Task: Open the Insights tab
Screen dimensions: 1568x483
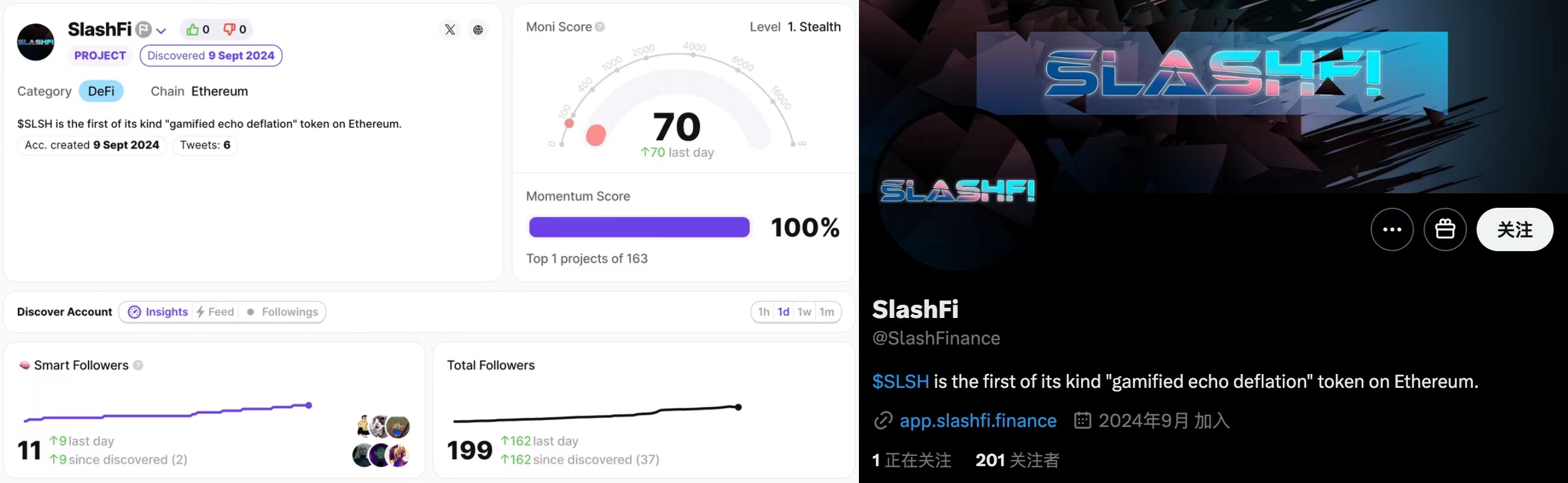Action: (x=158, y=312)
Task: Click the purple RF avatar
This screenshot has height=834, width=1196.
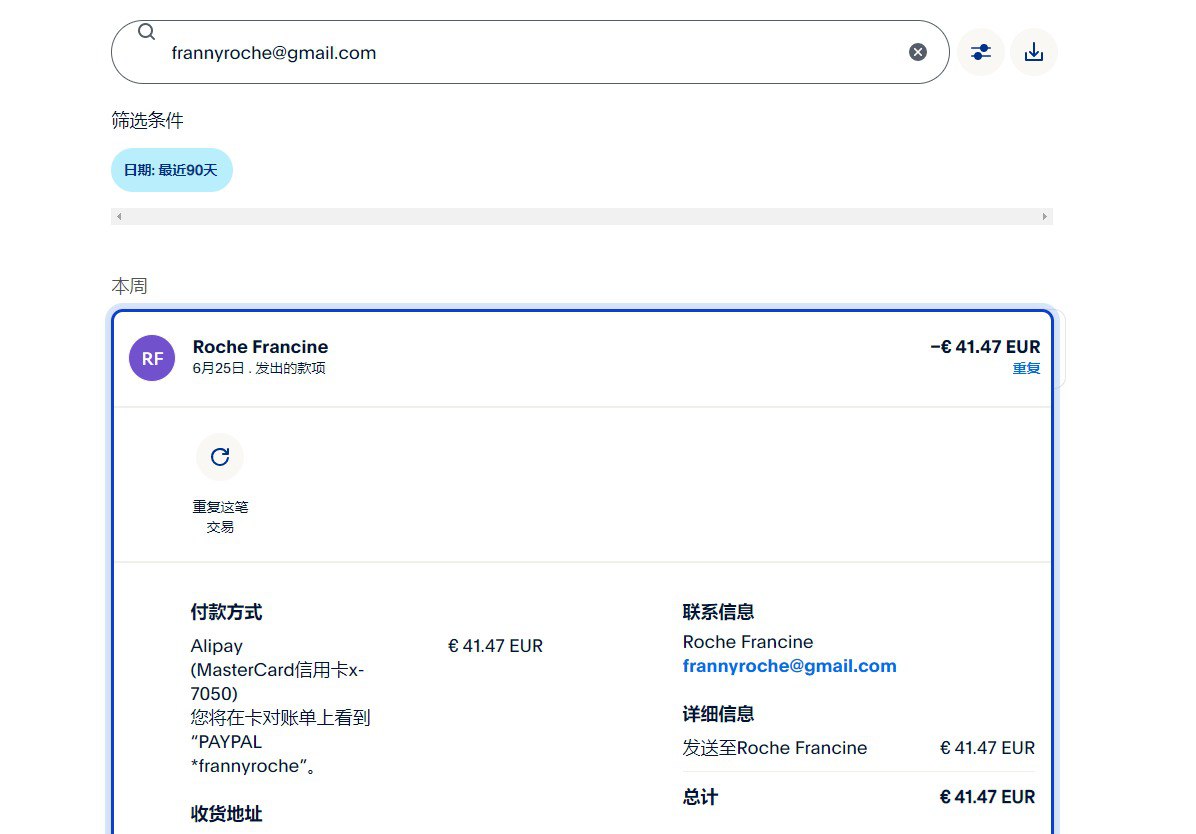Action: click(152, 358)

*****

Directions
Write out all of these items again, the instructions included, with -115 added to each number in the click coordinates, and omit the pictures.

Response
Task: Open the Insights tab
Screen dimensions: 1568x483
Action: (x=43, y=197)
Task: Click the purple RF avatar
This screenshot has height=834, width=1196.
Action: click(37, 243)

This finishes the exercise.